Stored records:
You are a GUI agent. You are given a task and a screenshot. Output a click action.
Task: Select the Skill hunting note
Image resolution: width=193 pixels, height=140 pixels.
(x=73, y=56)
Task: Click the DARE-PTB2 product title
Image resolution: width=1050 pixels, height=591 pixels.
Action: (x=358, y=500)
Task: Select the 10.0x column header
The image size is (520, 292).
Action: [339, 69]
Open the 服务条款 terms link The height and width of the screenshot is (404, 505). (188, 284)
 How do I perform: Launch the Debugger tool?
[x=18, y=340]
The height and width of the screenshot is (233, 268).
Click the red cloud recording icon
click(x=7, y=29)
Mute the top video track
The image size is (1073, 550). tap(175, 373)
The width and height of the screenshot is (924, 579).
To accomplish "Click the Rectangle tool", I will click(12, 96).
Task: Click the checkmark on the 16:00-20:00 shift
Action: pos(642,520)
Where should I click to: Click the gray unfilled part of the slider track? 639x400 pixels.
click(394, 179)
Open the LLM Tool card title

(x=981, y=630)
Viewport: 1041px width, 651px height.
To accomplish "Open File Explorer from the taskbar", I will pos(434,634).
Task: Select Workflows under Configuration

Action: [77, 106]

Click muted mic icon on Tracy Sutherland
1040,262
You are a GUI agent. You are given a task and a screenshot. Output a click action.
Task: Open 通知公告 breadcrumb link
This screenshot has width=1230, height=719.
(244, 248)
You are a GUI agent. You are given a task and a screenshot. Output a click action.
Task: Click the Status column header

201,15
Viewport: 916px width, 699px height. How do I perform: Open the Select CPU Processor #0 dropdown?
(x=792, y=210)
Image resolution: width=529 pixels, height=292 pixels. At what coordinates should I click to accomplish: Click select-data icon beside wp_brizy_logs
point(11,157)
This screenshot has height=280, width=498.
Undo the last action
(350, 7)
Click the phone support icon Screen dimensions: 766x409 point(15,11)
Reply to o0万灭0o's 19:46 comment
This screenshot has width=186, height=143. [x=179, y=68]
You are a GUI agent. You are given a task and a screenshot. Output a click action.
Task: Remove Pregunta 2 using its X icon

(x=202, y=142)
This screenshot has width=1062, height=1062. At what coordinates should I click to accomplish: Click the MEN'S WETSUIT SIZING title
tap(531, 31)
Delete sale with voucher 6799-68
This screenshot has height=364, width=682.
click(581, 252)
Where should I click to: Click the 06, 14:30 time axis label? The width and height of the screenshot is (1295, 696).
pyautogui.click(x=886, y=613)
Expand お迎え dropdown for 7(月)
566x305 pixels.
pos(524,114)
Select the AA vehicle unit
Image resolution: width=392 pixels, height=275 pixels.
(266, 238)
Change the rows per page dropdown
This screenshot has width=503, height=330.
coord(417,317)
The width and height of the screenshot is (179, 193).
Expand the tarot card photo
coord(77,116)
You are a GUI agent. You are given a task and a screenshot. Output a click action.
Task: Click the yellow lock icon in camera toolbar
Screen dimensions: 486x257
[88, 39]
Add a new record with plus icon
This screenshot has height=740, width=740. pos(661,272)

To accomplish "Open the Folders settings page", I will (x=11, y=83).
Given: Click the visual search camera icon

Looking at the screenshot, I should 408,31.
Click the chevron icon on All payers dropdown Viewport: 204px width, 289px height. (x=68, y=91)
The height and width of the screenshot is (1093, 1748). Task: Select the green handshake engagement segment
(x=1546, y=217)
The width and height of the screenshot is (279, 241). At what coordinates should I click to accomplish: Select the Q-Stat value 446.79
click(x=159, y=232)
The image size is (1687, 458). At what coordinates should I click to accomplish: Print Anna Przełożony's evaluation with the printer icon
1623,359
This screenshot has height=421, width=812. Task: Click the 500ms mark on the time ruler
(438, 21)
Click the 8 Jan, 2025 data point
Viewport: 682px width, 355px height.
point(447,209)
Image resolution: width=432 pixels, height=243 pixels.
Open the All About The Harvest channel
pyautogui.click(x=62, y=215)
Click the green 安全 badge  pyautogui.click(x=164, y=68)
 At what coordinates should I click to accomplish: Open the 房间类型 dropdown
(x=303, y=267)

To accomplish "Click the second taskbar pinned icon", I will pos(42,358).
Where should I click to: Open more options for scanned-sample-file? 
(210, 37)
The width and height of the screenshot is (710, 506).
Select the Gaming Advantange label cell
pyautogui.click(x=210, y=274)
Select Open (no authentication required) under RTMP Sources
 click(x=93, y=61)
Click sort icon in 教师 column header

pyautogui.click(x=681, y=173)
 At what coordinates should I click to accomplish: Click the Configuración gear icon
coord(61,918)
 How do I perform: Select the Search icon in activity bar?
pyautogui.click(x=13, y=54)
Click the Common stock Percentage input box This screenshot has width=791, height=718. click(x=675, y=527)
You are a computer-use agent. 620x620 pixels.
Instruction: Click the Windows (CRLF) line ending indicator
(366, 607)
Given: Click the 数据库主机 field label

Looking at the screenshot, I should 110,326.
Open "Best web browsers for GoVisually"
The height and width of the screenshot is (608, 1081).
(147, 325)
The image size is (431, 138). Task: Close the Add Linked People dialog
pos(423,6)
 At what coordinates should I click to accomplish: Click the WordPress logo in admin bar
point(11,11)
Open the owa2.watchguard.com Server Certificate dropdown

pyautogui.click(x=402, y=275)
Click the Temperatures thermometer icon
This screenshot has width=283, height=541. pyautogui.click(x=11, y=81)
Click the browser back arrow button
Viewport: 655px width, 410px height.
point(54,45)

## PROMPT:
Count how many lines of the entries above contain the word "track". Give only the number.

## RESPONSE TO THE TASK:
2